Beliau menjawab, “Semoga mereka diringankan siksaannya, selama keduanya belum kering.” [Shohih Bukhori, no.1378]
Dari hadits ini para ulama’ mengambil hukum kesunanahan meletakkan dahan atau bunga yang harum baunya dan masih segar diatas kuburan, dan segala macam tumbuh-tumbuhan atau bagian dari tumbuhan yang masih segar. Karena tumbuh-tumbuhan tersebut membaca tasbih selagi basah dan si mayit mendapat barokah tasbihnya.
- Membaca Surat Yasin
Hadis-hadis dan amaliyah sahabat dalam membaca Yasin diulas lengkap oleh Ibnu Katsir dalam tafsirnya :
قال الإمام أحمد: حدثنا عارم، حدثنا ابن المبارك، حدثنا سليمان التيمي، عن أبي عثمان –وليس بالنهدي-عن أبيه، عن مَعْقِل بن يَسَار قال: قاَلَ رَسُوْلُ اللهِ صَلَّى اللهُ عَلَيْهِ وَسَلَّمَ: “اِقْرَؤُوْهَا عَلَى مَوْتَاكُمْ” –يَعْنِي: يس. ورواه أبو داود، والنسائي في “اليوم والليلة” وابن ماجه من حديث عبد الله بن المبارك، به إلا أن في رواية النسائي: عن أبي عثمان، عن معقل بن يسار. وَلِهَذَا قَالَ بَعْضُ الْعُلَمَاءِ: مِنْ خَصَائِصِ هَذِهِ السُّوْرَةِ: أَنَّهَا لاَ تُقْرَأُ عِنْدَ أَمْرٍ عَسِيْرٍ إِلاَّ يَسَّرَهُ اللهُ. وَكَأَنَّ قِرَاءَتَهَا عِنْدَ الْمَيِّتِ لِتُنْزَلَ الرَّحْمَةُ وَالْبَرَكَةُ، وَلِيَسْهُلَ عَلَيْهِ خُرُوْجُ الرُّوْحِ، وَاللهُ أَعْلَمُ. قَالَ اْلإِمَامُ أَحْمَدُ رَحِمَهُ اللهُ: حَدَّثَنَا أَبُوْ الْمُغِيْرَةِ، حَدَّثَنَا صَفْوَانُ قَالَ: كَانَ الْمَشِيْخَةُ يَقُوْلُوْنَ: إِذَا قُرِئَتْ –يَعْنِي يس-عِنْدَ الْمَيِّتِ خُفِّفَ عَنْهُ بِهَا (تفسير ابن كثير / دار طيبة –6 / 562)
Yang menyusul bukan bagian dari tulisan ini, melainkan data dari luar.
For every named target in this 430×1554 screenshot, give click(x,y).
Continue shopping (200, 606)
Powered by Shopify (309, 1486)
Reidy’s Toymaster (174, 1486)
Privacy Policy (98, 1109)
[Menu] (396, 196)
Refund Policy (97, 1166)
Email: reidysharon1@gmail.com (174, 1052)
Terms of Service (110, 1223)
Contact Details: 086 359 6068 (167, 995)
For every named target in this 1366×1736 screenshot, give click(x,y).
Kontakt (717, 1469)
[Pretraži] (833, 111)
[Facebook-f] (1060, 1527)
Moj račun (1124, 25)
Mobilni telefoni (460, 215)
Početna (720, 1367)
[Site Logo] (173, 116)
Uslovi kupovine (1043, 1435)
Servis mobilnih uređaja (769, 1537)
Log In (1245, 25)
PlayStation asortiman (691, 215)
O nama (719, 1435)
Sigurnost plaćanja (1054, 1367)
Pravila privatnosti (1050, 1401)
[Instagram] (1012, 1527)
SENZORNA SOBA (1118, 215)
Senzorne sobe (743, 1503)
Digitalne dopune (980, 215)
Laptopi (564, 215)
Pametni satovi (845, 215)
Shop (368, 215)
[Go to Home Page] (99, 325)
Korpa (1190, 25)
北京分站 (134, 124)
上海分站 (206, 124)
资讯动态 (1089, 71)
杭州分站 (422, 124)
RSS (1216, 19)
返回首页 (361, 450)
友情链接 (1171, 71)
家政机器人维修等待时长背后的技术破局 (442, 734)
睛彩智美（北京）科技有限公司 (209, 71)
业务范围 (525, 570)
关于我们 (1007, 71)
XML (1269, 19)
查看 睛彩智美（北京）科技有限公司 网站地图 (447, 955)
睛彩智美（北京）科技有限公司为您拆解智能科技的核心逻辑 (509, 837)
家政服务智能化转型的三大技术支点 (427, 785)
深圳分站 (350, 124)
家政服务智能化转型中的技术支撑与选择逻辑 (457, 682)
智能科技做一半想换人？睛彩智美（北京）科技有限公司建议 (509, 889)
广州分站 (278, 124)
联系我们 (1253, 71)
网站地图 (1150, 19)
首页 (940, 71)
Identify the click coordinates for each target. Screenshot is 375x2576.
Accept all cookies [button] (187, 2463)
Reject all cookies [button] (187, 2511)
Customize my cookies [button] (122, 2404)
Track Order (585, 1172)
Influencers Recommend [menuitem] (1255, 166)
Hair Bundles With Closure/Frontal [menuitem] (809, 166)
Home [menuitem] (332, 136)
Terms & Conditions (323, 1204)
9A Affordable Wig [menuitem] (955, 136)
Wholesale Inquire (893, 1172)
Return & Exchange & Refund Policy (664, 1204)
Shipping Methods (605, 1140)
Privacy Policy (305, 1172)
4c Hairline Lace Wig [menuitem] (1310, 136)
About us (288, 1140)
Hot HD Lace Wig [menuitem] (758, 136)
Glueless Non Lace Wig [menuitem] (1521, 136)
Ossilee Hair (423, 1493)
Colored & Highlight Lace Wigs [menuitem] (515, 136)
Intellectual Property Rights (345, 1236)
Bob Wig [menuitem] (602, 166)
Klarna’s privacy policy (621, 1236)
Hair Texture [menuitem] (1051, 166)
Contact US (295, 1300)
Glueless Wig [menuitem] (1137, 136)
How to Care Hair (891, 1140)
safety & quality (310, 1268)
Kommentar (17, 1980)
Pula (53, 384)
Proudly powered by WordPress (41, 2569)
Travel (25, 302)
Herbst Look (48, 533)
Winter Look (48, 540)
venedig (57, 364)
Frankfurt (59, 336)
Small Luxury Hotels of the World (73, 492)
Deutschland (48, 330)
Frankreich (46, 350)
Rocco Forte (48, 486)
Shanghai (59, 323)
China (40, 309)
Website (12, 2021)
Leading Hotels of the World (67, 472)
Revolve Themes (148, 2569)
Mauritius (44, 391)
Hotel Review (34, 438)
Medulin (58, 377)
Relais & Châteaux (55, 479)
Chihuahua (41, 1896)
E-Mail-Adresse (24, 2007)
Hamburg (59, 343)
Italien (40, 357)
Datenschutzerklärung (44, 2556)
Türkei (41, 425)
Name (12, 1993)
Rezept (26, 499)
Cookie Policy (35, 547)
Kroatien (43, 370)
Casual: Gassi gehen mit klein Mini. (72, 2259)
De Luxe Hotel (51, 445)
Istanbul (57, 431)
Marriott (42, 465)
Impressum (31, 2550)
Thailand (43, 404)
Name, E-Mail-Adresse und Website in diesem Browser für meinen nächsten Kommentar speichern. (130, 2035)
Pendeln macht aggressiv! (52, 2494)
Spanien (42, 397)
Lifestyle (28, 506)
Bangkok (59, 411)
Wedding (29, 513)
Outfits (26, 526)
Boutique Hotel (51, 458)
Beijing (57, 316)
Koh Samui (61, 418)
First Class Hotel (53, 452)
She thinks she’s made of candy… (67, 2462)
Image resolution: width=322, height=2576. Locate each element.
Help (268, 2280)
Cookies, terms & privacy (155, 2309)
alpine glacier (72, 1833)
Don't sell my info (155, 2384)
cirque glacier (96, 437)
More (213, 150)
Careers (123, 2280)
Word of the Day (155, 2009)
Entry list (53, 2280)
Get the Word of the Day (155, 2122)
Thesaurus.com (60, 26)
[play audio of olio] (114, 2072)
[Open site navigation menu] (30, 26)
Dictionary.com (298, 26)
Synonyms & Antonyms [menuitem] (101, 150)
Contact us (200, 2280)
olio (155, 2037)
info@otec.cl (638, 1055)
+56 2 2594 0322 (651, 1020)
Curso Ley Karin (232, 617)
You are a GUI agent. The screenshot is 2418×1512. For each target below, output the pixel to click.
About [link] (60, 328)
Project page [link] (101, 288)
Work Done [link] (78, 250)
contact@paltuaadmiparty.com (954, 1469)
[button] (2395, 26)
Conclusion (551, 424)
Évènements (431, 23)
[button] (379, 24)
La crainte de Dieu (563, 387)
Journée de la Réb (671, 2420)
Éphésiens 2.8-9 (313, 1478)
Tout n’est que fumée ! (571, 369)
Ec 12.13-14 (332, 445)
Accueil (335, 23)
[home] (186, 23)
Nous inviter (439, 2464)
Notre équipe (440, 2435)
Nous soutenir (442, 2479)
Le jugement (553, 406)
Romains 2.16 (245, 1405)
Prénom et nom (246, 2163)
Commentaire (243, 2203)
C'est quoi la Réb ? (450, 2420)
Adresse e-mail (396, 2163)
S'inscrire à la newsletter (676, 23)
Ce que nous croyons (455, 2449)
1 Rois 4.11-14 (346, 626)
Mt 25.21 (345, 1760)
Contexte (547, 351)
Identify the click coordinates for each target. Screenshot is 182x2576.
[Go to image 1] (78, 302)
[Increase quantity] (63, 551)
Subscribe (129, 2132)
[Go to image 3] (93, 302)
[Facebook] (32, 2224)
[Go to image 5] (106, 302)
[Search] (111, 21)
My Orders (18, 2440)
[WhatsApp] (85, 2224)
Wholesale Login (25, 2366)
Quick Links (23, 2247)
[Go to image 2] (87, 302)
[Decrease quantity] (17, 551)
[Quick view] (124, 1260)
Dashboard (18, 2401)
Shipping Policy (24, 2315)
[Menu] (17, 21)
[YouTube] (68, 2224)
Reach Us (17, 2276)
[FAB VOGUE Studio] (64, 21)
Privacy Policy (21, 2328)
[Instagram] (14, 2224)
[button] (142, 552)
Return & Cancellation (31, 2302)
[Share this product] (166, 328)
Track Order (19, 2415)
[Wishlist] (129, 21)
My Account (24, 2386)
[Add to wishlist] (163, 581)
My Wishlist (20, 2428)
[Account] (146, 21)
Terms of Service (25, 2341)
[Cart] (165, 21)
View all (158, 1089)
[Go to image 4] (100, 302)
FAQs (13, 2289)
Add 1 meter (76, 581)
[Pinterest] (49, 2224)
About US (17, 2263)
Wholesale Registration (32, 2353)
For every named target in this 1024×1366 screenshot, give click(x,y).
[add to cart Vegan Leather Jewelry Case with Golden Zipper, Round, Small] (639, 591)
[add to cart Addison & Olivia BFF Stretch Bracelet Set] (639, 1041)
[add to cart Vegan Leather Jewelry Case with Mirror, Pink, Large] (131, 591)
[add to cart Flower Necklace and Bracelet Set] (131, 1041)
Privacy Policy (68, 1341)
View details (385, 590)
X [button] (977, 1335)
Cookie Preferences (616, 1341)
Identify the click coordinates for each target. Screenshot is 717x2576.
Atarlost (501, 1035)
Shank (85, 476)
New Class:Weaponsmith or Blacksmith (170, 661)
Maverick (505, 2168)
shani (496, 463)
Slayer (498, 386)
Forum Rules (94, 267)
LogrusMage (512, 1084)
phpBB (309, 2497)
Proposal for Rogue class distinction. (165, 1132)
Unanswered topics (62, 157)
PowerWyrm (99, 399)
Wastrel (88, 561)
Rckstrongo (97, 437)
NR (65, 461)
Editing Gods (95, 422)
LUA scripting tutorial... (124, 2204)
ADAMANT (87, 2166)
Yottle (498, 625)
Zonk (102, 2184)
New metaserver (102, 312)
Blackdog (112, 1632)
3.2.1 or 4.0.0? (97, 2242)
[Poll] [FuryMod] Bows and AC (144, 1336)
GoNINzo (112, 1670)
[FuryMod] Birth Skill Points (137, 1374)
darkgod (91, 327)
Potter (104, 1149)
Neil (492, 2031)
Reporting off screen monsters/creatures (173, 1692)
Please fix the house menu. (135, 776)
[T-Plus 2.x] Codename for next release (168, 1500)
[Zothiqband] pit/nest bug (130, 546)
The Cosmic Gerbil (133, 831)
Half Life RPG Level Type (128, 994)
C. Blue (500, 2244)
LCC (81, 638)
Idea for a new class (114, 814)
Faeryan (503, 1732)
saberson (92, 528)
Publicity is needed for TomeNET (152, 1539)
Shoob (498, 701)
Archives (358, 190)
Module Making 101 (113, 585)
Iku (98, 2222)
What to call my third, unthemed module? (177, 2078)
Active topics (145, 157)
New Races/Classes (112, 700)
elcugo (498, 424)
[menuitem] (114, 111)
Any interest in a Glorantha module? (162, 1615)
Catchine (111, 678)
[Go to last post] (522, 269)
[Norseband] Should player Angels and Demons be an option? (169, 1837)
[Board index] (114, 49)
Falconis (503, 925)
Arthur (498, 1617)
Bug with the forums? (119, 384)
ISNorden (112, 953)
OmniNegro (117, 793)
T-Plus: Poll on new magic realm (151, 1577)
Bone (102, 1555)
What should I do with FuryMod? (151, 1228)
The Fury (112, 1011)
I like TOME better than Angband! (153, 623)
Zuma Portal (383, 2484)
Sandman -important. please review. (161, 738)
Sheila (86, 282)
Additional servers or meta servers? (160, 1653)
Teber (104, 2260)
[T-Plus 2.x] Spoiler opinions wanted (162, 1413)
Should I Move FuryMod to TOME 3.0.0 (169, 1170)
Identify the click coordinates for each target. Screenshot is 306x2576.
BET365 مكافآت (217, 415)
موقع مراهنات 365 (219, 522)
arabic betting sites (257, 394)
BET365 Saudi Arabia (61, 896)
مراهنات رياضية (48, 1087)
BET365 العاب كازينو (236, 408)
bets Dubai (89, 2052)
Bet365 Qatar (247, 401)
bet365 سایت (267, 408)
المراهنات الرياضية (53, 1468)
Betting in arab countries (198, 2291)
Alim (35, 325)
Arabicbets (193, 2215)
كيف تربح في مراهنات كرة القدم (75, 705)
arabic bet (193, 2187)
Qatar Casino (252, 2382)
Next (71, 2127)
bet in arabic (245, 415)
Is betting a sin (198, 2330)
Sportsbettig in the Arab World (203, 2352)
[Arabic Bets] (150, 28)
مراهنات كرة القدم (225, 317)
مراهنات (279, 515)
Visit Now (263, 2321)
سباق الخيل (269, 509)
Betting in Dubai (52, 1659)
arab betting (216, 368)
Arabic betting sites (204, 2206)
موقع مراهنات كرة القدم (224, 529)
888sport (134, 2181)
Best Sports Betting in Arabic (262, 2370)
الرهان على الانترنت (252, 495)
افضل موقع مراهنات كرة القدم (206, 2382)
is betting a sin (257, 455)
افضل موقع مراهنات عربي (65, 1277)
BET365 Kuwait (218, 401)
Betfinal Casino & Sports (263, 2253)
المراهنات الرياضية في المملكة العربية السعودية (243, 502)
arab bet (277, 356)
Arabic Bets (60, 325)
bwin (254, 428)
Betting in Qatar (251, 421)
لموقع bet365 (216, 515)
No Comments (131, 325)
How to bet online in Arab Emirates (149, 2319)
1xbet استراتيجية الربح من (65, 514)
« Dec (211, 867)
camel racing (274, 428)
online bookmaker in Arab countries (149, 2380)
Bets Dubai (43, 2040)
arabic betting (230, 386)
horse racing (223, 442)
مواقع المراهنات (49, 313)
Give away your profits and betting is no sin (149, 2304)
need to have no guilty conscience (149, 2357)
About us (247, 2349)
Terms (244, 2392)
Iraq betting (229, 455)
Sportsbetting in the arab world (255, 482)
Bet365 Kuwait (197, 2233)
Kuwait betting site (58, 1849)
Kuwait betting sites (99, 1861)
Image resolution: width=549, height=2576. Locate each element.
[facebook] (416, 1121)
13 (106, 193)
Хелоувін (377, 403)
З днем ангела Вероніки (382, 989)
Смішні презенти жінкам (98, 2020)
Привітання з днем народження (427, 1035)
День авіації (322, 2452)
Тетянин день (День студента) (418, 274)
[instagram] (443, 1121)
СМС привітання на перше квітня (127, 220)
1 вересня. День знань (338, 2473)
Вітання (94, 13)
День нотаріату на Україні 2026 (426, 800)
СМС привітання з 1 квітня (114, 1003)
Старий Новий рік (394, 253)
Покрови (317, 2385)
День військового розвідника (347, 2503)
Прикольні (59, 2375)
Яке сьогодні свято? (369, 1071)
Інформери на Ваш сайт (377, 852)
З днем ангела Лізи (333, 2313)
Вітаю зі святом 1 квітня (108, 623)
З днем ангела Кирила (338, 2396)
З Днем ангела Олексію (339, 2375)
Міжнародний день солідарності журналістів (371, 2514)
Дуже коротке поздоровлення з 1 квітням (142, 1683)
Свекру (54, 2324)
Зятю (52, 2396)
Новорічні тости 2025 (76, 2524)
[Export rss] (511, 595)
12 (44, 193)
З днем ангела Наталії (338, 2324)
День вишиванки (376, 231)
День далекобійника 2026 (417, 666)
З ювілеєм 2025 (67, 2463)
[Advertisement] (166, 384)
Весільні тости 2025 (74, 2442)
Oleh karenanya sebagian ulama berkata : “Diantara keistimewaan surat yasin jika dibacakan dalam hal-hal yang sulit maka Allah akan memudahkannya, dan pembacaan Yasin di dekat orang yang meninggal adalah agar turun rahmat dan berkah dari Allah serta memudahkan keluarnya ruh.”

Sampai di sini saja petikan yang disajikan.